- STORED DATA

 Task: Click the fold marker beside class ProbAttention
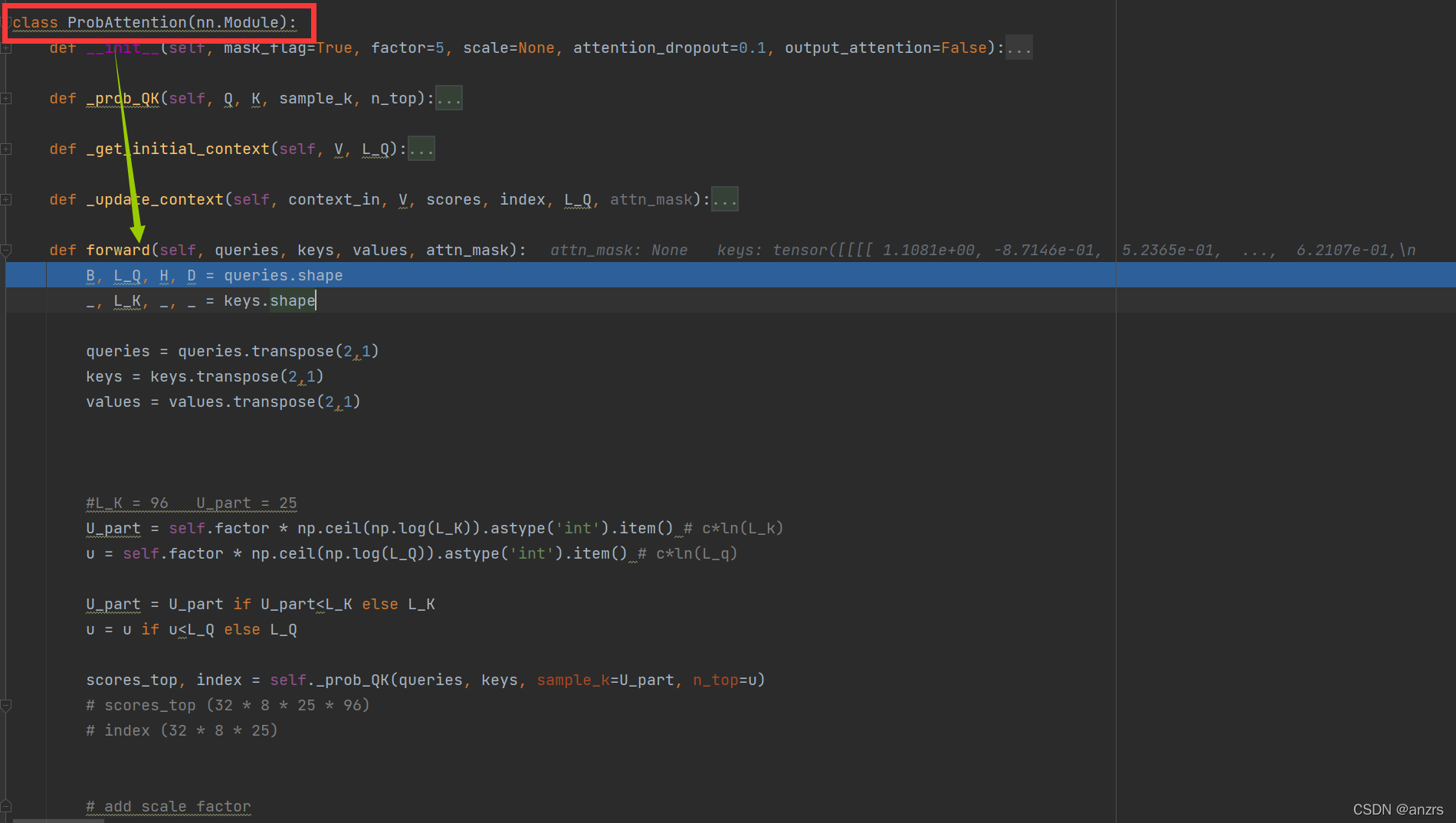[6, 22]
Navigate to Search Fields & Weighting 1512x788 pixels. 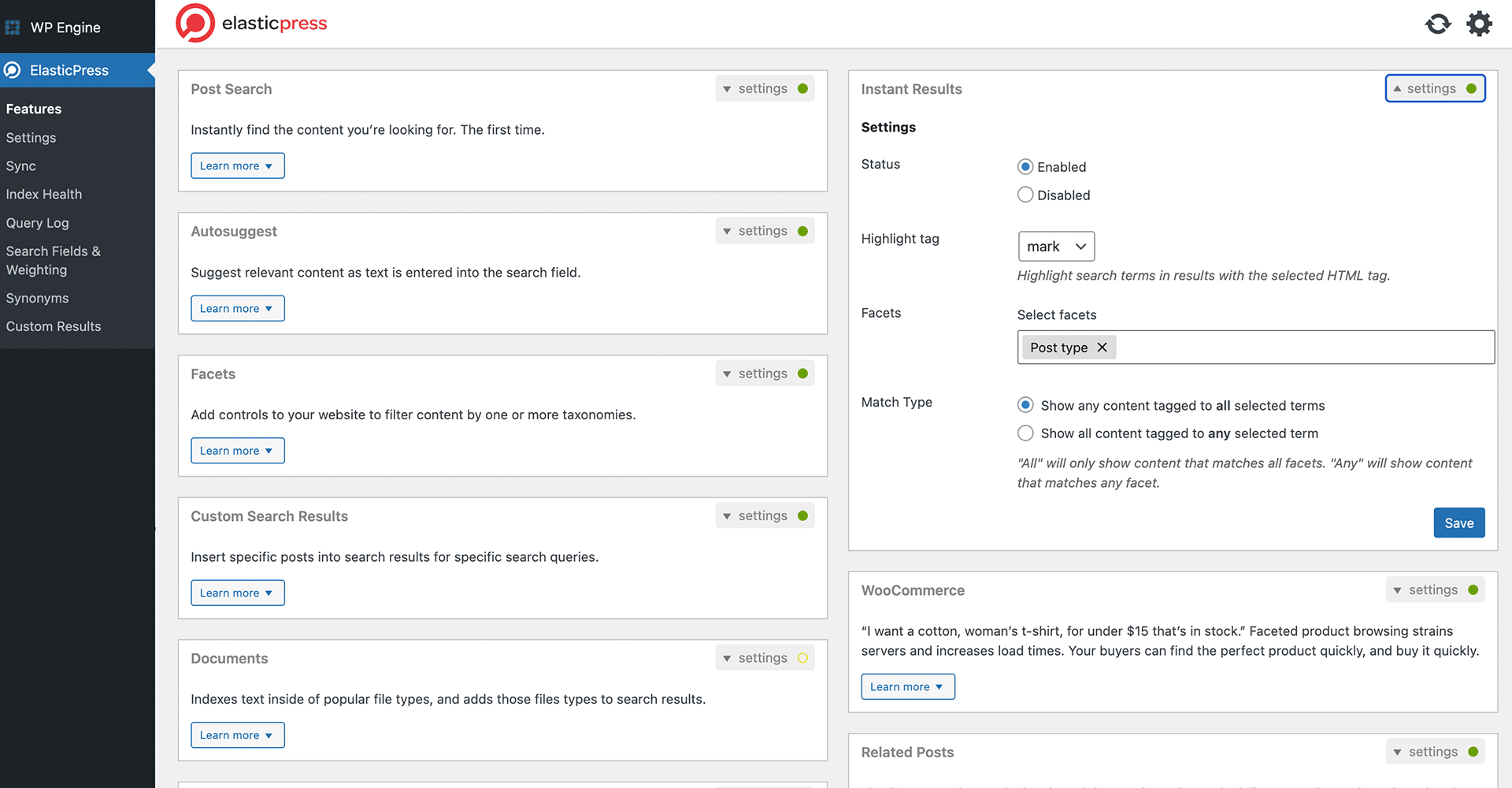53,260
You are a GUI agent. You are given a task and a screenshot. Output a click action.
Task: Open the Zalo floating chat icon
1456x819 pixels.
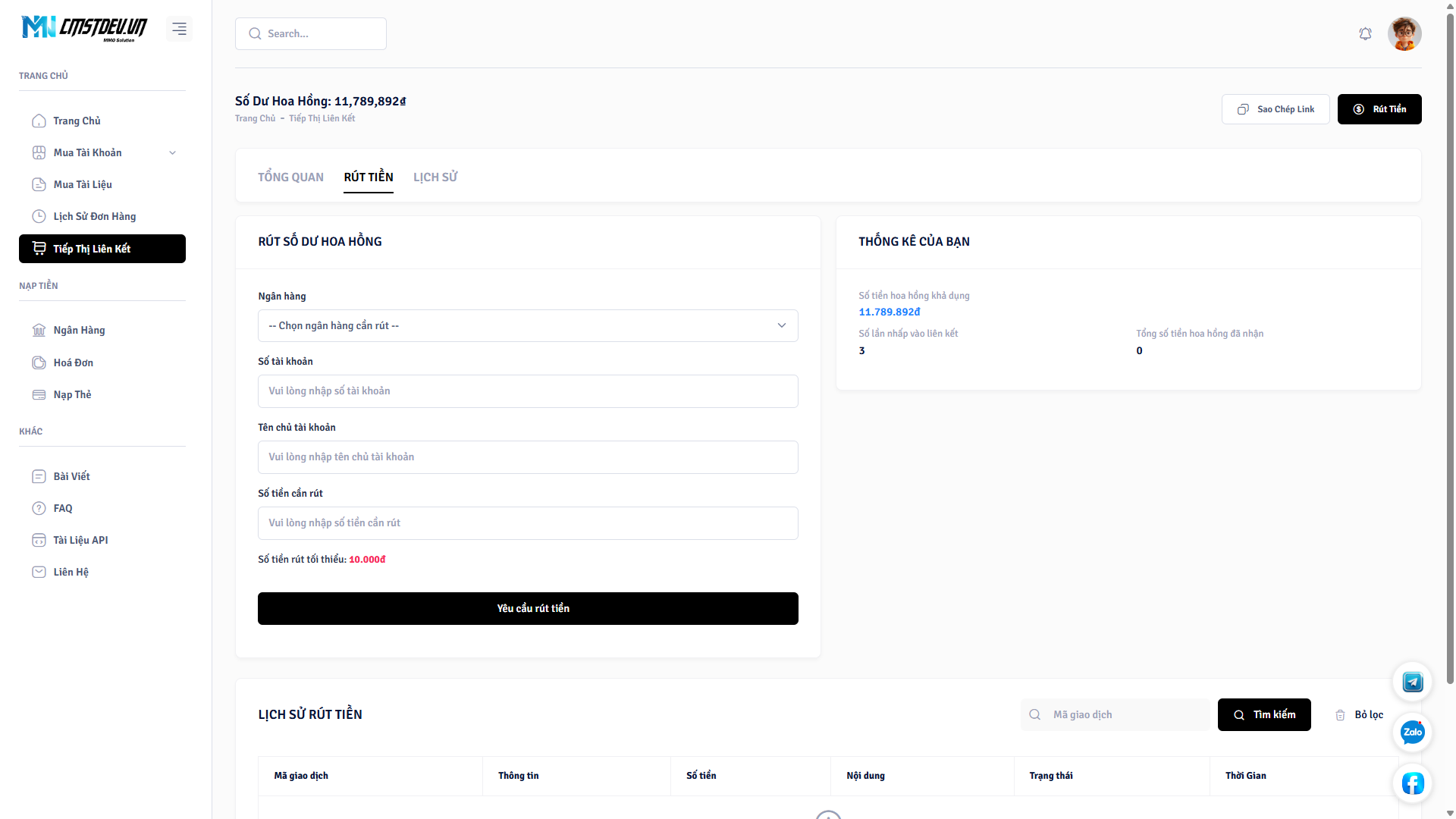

- TASK ITEM
Reproduce the lines of the data that run from the one containing "You are a GUI" to the final line, both included, exactly as they appear and without the pictures.

- RESULT OF THE EXERCISE
You are a GUI agent. You are given a task and a screenshot. Output a click action.
Task: Open the Zalo floating chat icon
1456x819 pixels.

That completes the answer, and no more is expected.